Peut-être sommes-nous à un point de basculement. Inventaire (partiel) de crise….
- La Crise des partis n’est pas seulement celle de la forme parti. Elle indique plus globalement le bouleversement et les fossilisations qui atteignent toutes les formes organisées, syndicats, associations, altermondialisme compris. Ceci interroge ce qu’est un mouvement organisé politiquement. Ce que nous en voudrions. Comment peut-on autogérer la production de la « chose publique », non seulement pour contester mais de plus pour faire prendre forme à une alternative « en marche » au capitalisme, pour renverser la table et ouvrir les agapes ?
- C’est donc une Crise du/de la politique qui se développe accélérant la capacité de récupération du capitalisme tout en laissant aux marges des pratiques et « expériences » de plus en plus nombreuses. L’abstention désormais massive participe à élargir le fossé ainsi créé. Que nous dit l’abstention, à commencer par la démocratie participative et les institutions ? La sobriété en politique peut-elle se résumer à la question du cumul des mandats et à leur révocabilité ?
- N’est-il pas l’heure – enfin ! – de changer des conceptions dépassées de la politique. D’en finir avec une conception policière de l’actualité, de jeter aux orties les pratiques de suspicion, de petites phrases, spectacles-buzz et de tragi-pantalonnades de couloirs ? Comme si la Politique n’était qu’une aubade aux vertiges du Pouvoir…
- De quoi « s’occupe » ce qu’on appelle ‘politique’ ? Faut-il encore distinguer champs politique et social ? sociétal et moral ? associatif et secteur public ? En quel rhizome la politique peut-elle s’enraciner pour faire du bien commun une aventure partagée ?
- Si nous gardons la visée d’un dépérissement de l’État, cela résume-t-il la question d’autogérer la société ? Gérer la société est-ce confondable avec l’État, même local ? C’est tout le logiciel nécessaire qui est à inventer. La gestion renvoie aux moyens et aux principes qui peuvent fonder les solidarités, leurs périmètres, les financements (donc les gratuités, les péréquations, etc.).

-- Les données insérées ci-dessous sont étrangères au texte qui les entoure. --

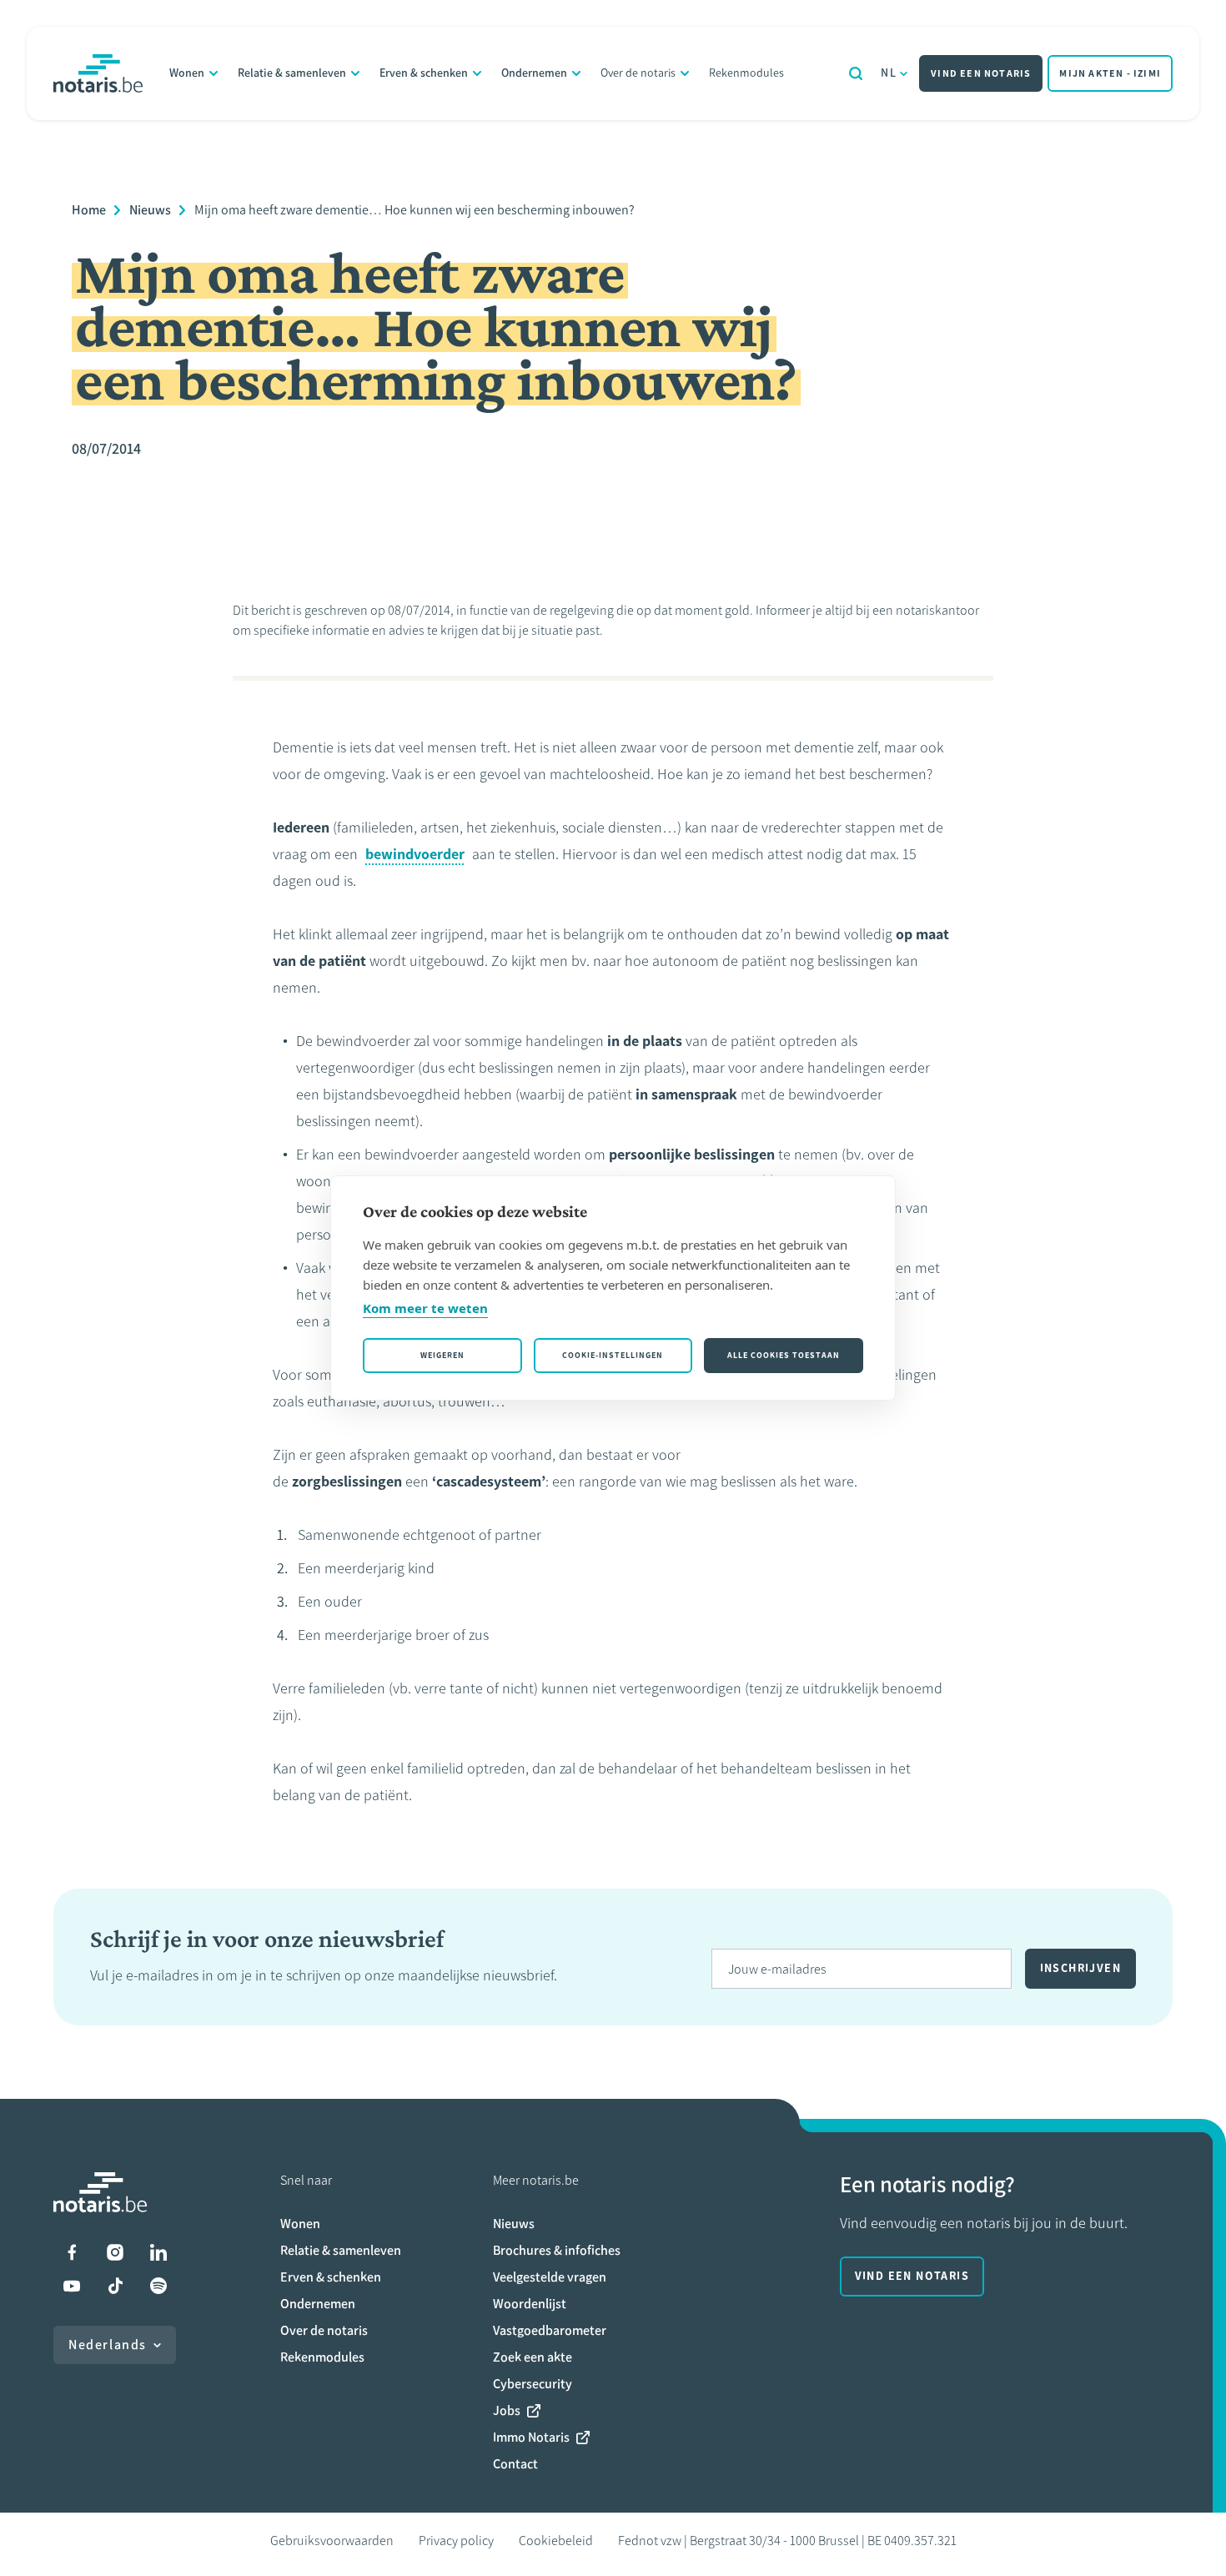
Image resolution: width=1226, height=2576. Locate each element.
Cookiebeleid (556, 2540)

Certes le chantier est immense. Tout cela en mesurant combien le fossé peut paraître profond avec des décennies de délégation de pouvoir et de déraison d’État… solidement ancrées dans la culture collective.
Si nous voulons que notre camp social, avec toute la population, se réapproprie la chose publique, le devenir de notre société, peut-être faut-il exiger des partis et organisations qu’ils mettent leur savoir-faire à contribution pour ouvrir des espaces où se débattent et se construisent des propositions, de la production politique. Et laissons donc aux « gens » le soin de gérer leur(s) quotidien(s) , leur cité. Enfin on cesserait de les prendre pour des c… et on valoriserait une intelligence collective qui ne demande qu’à libérer les énergies et à tenter les possibles.